───── Text block

The Avengers Review

by Scott Renshaw (renshaw AT inconnect DOT com)
August 24th, 1998

THE AVENGERS
(Warner Bros.)
Starring: Ralph Fiennes, Uma Thurman, Sean Connery, Jim Broadbent. Screenplay: Don Macpherson.
Producer: Jerry Weintraub.
Director: Jeremiah Chechik.
MPAA Rating: PG-13 (profanity, violence)
Running Time: 89 minutes.
Reviewed by Scott Renshaw.

    There's bad buzz, and then there's the the bad buzz which surrounded THE AVENGERS, the kind that sounds like a swarm of Africanized bees after a particularly vigorous hive-shaking. Disastrous test screenings, it was said, had led to a furious round of damage control, including multiple re-shoots of the ending, a release date bumped to the dog days of August, and forty minutes axed from the original running time. A gratuitous "f-word" had even been added to bump the rating from a PG to PG-13. Then, all the worst fears seemed to be confirmed when Warner Bros. announced that no advance screenings would be held for the media. How fulsome a stink bomb could they be hiding?

──────────
───── Recorded information

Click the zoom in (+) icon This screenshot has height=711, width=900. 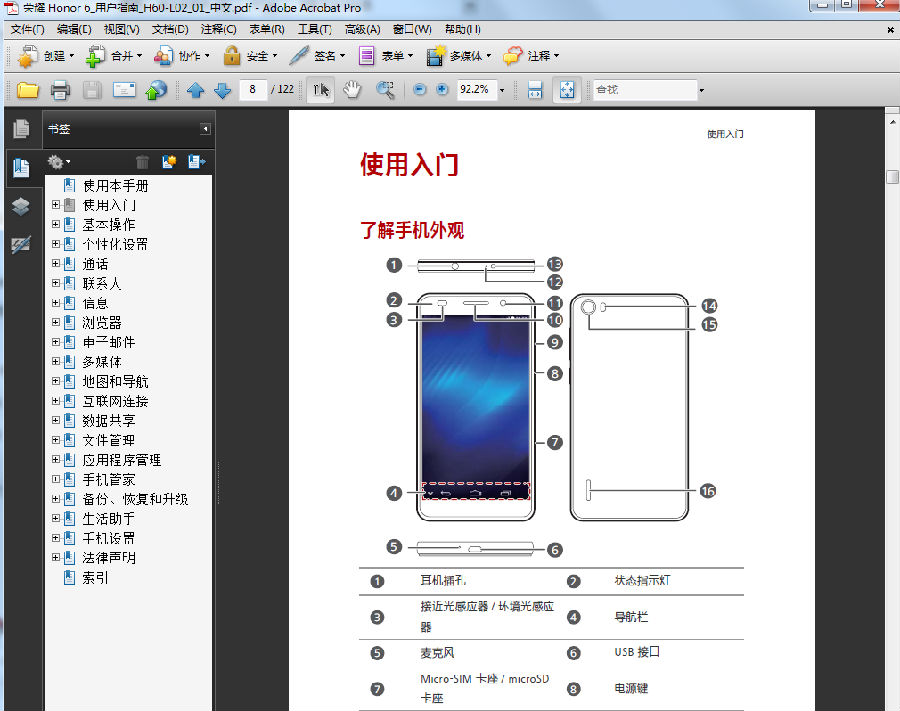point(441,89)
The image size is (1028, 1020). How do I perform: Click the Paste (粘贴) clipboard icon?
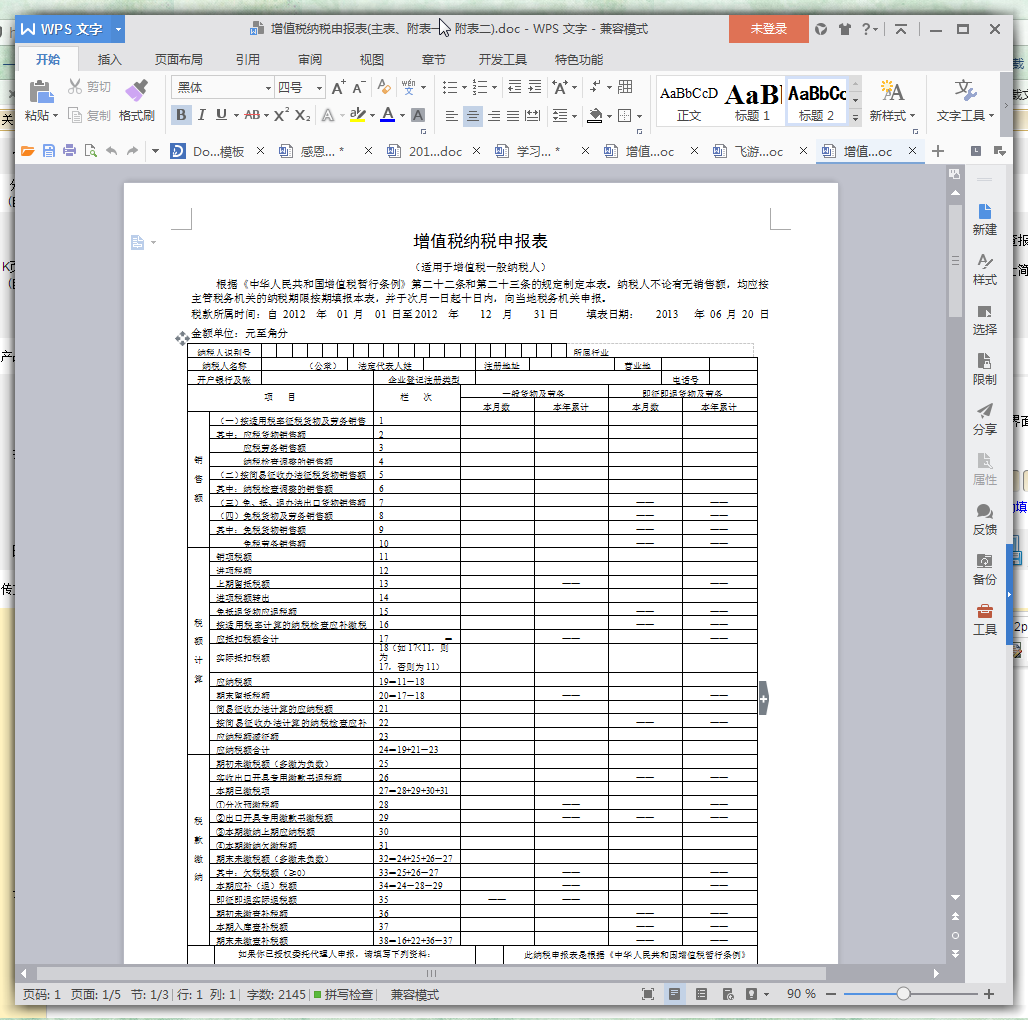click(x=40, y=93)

──────────

▸ **Exercise instructions**
a – From the Avengers review, copy the passage that begins at "Producer: Jerry Weintraub." and ends after "they be hiding?".
b – Continue the Avengers review from its final sentence.

▸ **Results for the exercise**
a –
Producer: Jerry Weintraub.
Director: Jeremiah Chechik.
MPAA Rating: PG-13 (profanity, violence)
Running Time: 89 minutes.
Reviewed by Scott Renshaw.

    There's bad buzz, and then there's the the bad buzz which surrounded THE AVENGERS, the kind that sounds like a swarm of Africanized bees after a particularly vigorous hive-shaking. Disastrous test screenings, it was said, had led to a furious round of damage control, including multiple re-shoots of the ending, a release date bumped to the dog days of August, and forty minutes axed from the original running time. A gratuitous "f-word" had even been added to bump the rating from a PG to PG-13. Then, all the worst fears seemed to be confirmed when Warner Bros. announced that no advance screenings would be held for the media. How fulsome a stink bomb could they be hiding?

b –
    You may think you're ready for the possibility that a film could be bad, but little can prepare you for something as pointless, smug and misguided as THE AVENGERS. Like the 1960s British television series of the same name, it concerns a dapper secret agent named John Steed (Ralph Fiennes) partnered by his employers at the Ministry with slinky but dangerous Mrs. Emma Peel (Uma Thurman) to protect the world from evil. Evil in this case takes the form of Sir August DeWynter (Sean Connery), a disgruntled former government worker who now can control the world's weather. Thus is is up to Steed and Peel to save the world from meteorological extortion, whenever they have time between rounds of calculated badinage.

    It is the latter which proves most instantly and consistently grating in THE AVENGERS. Ralph Fiennes and Uma Thurman spend most of their scenes together engaging in a smirk throwing contest, each one trying to look the most amused with him or herself, eyebrows so prominently arched you're afraid someone might sprain something. This despite the fact that Don Macpherson's dialogue is a study in witlessness, tossing out embarrassing puns as though they were saucy enough to turn Oscar Wilde green with envy. Though they generally appear content to let their wardrobe do most of the acting for them, Fiennes and Thurman should be commended for one impressive demonstration of dramatic skill: they're able to treat the most mundane comments as though they were nuggets of pure comic gold bestowed upon the world.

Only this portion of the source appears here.